South Africa must be one of the few countries imposing strict bird flu bans on EU producers, because bird flu outbreaks from 2016, and again from 2020, seem to have made little difference to the EU export drive.
In the past two years, as avian influenza swept across Europe, poultry exports from European Union countries continued their steady climb.
As this bulletin noted in Vol 45 in June, that drive has targeted African countries in particular this year. That, however, is only part of a much bigger pattern. EU poultry production and exports have just kept on growing throughout the bird flu years.
The EU’s agricultural outlook, and the accompanying medium term outlook tables, show that EU poultry exports rose from 1.37 million tonnes (mt) in 2005 to 2.2 mt in 2016, the year of widespread bird flu outbreaks.
And they have continued rising – 2.24 mt in 2017, 2.32 mt in 2018 and 2.48 mt in 2019. Then there was a slight drop to 2.33mt in 2020, another year of widespread outbreaks and the start of Covid-related disruptions, but the 2020 total was still higher than every previous year except 2019.
The problem is that it’s up to recipient countries to apply these bans. South Africa does so – at the moment only Spain is licensed to export poultry to this country – but others do not. The result is not a decline in EU exports, merely a switch to target other countries where regulators seem less wide awake to the risks of importing poultry from countries where bird flu is rife.

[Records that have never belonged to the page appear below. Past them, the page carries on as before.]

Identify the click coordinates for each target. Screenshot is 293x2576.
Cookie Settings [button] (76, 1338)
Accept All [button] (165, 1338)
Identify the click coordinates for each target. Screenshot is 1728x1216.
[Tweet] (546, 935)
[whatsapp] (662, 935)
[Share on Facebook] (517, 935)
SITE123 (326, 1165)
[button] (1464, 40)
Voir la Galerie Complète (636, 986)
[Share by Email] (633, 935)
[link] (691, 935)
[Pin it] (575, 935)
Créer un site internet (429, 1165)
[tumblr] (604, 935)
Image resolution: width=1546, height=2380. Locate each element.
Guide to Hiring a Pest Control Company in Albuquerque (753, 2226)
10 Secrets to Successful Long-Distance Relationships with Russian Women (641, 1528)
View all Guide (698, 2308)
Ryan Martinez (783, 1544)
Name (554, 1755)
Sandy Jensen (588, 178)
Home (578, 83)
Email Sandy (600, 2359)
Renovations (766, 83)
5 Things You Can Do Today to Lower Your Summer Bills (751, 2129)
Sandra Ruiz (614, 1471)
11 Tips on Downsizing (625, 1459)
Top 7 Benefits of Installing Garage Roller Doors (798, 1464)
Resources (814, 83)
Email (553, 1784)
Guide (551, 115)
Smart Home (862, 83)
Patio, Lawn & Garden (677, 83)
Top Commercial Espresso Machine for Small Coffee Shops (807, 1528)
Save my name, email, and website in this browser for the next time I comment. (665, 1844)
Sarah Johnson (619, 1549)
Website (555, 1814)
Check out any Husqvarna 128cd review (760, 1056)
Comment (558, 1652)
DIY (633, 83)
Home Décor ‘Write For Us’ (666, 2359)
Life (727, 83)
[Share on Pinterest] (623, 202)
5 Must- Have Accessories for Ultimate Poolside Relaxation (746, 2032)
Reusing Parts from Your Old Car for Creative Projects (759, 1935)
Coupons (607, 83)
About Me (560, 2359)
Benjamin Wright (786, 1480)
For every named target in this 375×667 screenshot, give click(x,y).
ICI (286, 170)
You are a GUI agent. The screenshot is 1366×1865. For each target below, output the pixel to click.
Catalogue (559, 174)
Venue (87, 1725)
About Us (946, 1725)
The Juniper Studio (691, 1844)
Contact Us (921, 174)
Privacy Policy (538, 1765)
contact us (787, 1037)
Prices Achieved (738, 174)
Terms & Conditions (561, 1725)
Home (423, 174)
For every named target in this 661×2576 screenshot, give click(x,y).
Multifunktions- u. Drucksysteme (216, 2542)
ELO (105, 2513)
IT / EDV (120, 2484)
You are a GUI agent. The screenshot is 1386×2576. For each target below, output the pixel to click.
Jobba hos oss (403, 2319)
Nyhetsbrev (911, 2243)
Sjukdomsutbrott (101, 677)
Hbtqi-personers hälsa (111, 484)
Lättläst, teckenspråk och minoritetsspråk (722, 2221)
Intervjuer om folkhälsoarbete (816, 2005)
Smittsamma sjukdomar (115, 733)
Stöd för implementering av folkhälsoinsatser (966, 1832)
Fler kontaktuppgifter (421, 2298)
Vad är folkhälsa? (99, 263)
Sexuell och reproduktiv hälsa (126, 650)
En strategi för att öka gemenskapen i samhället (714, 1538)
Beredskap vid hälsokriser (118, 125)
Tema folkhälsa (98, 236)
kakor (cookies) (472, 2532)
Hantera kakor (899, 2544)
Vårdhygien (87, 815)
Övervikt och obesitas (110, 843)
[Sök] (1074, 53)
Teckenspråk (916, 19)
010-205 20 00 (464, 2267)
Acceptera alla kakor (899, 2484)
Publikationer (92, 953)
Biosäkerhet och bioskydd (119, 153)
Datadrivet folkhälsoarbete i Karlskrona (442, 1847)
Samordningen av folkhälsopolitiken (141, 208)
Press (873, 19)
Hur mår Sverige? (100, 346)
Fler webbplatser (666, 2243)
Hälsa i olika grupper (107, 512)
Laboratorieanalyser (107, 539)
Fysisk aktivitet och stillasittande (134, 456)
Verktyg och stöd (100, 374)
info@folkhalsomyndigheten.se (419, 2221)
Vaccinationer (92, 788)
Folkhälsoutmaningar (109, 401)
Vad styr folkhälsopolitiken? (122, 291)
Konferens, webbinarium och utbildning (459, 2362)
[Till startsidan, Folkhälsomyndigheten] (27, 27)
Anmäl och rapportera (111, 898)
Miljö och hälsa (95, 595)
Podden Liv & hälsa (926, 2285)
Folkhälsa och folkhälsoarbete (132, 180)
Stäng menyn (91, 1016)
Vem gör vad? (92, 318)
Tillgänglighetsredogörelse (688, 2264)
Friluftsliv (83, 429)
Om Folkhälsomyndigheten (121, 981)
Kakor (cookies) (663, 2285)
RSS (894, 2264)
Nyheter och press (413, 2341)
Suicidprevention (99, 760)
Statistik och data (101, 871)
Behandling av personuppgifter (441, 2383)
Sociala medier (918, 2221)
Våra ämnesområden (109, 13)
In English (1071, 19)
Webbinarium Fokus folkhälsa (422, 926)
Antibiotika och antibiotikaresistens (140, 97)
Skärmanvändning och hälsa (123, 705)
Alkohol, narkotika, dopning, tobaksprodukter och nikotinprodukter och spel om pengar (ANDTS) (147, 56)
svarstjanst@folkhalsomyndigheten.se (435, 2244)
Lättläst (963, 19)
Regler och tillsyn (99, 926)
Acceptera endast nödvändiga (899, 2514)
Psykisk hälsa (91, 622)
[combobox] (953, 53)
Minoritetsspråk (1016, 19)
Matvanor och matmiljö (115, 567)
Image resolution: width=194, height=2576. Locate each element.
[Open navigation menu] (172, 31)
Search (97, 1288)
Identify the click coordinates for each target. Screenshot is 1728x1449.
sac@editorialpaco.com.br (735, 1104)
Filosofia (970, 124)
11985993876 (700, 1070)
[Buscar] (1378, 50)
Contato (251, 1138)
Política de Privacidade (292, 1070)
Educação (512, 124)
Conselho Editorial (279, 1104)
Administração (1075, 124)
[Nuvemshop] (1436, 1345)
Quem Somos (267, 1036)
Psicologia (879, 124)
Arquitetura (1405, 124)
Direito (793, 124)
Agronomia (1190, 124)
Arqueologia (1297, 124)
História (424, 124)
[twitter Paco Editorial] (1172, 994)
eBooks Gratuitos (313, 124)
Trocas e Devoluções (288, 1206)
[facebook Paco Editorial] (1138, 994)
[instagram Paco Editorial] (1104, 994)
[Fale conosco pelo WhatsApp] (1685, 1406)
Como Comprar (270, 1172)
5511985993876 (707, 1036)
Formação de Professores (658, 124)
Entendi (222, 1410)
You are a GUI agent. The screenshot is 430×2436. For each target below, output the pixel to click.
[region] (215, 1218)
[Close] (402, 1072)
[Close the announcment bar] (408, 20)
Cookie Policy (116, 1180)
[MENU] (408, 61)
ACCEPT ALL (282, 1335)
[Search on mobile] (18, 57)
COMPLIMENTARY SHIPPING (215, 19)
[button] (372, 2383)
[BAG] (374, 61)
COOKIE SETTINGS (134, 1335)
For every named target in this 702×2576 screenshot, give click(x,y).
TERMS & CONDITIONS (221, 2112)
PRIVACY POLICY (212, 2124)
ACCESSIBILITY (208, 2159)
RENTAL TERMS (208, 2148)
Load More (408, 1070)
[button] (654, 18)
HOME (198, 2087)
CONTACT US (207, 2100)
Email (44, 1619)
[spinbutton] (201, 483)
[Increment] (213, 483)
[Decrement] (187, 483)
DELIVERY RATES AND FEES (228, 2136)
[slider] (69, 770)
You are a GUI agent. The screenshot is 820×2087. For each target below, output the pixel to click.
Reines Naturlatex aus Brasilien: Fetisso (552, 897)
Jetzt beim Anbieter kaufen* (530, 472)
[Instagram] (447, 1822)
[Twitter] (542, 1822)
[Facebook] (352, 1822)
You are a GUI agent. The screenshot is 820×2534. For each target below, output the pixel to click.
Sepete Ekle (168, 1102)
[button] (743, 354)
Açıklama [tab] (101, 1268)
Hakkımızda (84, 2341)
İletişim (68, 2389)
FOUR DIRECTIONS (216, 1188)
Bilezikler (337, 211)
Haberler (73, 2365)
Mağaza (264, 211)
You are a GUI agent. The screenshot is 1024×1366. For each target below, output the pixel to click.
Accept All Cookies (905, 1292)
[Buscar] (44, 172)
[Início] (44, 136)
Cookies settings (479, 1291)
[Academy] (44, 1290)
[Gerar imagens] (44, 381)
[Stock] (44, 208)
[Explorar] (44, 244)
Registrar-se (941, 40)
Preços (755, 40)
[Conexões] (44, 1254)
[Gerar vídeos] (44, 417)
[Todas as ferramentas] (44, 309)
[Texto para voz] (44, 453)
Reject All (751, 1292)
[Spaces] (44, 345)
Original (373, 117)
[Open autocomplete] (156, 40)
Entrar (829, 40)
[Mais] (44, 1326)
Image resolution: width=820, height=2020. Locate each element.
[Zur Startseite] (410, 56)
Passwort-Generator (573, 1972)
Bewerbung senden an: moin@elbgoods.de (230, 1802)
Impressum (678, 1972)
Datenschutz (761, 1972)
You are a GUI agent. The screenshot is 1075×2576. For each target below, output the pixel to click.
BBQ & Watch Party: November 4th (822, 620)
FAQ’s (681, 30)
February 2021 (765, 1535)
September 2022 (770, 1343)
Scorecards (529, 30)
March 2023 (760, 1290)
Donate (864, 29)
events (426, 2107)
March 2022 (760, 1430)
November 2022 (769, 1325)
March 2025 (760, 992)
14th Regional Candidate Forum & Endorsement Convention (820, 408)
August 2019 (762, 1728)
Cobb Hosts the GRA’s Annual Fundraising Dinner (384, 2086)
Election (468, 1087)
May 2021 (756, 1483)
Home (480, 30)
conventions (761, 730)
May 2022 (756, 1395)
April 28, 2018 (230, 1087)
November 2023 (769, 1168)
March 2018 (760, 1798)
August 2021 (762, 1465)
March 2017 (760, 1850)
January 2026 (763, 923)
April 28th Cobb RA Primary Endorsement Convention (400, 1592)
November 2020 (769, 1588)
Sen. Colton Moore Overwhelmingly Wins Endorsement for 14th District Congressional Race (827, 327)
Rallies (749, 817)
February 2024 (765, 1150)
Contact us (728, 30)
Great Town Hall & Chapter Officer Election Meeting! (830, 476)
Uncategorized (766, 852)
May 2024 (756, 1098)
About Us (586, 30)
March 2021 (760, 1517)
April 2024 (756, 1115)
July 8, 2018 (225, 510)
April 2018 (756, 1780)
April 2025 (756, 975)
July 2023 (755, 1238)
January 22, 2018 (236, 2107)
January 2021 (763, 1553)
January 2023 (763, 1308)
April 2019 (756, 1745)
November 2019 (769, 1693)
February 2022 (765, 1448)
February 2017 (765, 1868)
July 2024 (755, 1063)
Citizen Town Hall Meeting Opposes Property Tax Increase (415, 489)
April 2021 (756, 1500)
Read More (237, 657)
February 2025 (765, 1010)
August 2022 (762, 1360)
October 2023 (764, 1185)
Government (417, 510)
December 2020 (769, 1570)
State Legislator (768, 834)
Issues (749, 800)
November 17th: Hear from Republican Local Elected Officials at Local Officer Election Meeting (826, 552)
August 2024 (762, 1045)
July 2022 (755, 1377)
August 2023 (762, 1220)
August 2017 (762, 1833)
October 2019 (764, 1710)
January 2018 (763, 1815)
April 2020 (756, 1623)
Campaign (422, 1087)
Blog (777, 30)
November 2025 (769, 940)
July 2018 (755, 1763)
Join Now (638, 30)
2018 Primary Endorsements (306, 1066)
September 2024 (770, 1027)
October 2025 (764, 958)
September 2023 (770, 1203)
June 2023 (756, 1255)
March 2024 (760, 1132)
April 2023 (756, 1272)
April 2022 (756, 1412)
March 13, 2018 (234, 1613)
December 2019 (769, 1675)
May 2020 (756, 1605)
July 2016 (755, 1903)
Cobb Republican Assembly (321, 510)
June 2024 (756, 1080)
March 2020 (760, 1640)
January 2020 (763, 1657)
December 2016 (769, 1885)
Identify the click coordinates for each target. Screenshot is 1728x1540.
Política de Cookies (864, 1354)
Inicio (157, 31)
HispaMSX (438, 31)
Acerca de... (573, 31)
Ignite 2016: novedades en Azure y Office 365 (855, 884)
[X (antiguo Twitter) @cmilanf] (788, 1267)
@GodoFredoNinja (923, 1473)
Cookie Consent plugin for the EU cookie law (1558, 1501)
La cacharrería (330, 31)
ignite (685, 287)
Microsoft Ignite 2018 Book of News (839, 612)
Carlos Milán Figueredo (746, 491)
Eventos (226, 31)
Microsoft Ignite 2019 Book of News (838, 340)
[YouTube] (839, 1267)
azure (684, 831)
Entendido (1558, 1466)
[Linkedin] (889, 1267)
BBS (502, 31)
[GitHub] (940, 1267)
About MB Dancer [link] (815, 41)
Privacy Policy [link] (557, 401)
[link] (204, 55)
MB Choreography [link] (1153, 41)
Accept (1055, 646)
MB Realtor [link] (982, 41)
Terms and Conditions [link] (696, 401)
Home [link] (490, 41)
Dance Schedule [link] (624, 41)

No EU authority, nor any EU country, steps in to reduce the risk to other countries, or at least alert them to the dangers. Instead, under some Economic Partnership Agreements (EPAs) with African and Caribbean countries, the EU has negotiated the phasing out of tariffs on poultry meat imports. Under all EPAs the EU restricts the use by these countries of non-tariff trade measures (eg tariff rate quotas) to limit imports from the EU.
The logical implication is that there will be increased EU access, with container loads of frozen EU chicken pouring into African and Caribbean markets. Can the EU provide assurances that these shipments do not include chicken from countries affected by bird flu, and particularly not from poultry producers where outbreaks have been noted?